**Raw data**
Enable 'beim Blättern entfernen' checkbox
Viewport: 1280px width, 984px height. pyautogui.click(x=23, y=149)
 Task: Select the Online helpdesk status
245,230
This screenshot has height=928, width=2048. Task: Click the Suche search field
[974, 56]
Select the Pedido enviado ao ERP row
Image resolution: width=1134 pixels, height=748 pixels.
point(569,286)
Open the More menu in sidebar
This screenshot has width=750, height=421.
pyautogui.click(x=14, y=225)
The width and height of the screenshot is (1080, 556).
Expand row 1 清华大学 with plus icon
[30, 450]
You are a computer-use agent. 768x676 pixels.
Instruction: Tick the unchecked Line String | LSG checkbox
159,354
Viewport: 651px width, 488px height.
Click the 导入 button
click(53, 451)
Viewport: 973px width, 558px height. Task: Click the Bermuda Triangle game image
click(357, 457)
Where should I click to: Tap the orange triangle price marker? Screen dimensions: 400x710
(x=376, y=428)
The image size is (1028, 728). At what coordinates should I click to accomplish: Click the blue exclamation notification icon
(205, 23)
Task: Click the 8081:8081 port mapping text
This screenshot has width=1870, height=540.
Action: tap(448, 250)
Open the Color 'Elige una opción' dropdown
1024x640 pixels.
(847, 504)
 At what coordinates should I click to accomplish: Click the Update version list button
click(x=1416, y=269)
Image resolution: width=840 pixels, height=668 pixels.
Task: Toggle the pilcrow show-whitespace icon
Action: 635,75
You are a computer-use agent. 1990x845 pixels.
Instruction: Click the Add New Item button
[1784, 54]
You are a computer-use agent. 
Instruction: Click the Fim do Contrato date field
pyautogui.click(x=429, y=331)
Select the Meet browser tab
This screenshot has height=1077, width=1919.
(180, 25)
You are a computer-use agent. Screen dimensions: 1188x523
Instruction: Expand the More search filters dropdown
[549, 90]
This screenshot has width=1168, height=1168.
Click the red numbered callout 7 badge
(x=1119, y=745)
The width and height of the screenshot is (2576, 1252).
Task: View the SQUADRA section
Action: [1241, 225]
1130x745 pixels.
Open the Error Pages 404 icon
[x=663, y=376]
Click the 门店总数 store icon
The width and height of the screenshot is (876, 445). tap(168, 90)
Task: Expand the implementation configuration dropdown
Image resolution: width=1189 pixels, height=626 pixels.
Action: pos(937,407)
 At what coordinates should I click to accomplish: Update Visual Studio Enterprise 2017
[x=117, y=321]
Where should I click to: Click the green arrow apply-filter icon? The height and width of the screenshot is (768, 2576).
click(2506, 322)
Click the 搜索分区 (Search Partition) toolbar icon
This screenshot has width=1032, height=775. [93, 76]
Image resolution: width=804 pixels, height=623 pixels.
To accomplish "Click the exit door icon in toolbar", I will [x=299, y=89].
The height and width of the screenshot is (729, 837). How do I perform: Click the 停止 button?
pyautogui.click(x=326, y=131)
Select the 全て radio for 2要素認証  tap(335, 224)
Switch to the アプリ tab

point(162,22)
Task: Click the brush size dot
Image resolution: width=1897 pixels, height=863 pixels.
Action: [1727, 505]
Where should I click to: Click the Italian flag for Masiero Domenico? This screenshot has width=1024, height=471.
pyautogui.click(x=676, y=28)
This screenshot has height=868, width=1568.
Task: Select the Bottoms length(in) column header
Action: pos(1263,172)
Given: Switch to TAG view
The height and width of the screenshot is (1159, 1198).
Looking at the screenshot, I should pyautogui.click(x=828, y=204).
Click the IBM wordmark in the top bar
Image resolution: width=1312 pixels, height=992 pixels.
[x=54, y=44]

**What you are asked to do**
A complete answer lists every line of the listing above that holds the word "computer".

**Answer to this problem**
You are a computer-use agent. 768x676 pixels.
You are a computer-use agent. 1990x845 pixels.
You are a computer-use agent. 
You are a computer-use agent. Screen dimensions: 1188x523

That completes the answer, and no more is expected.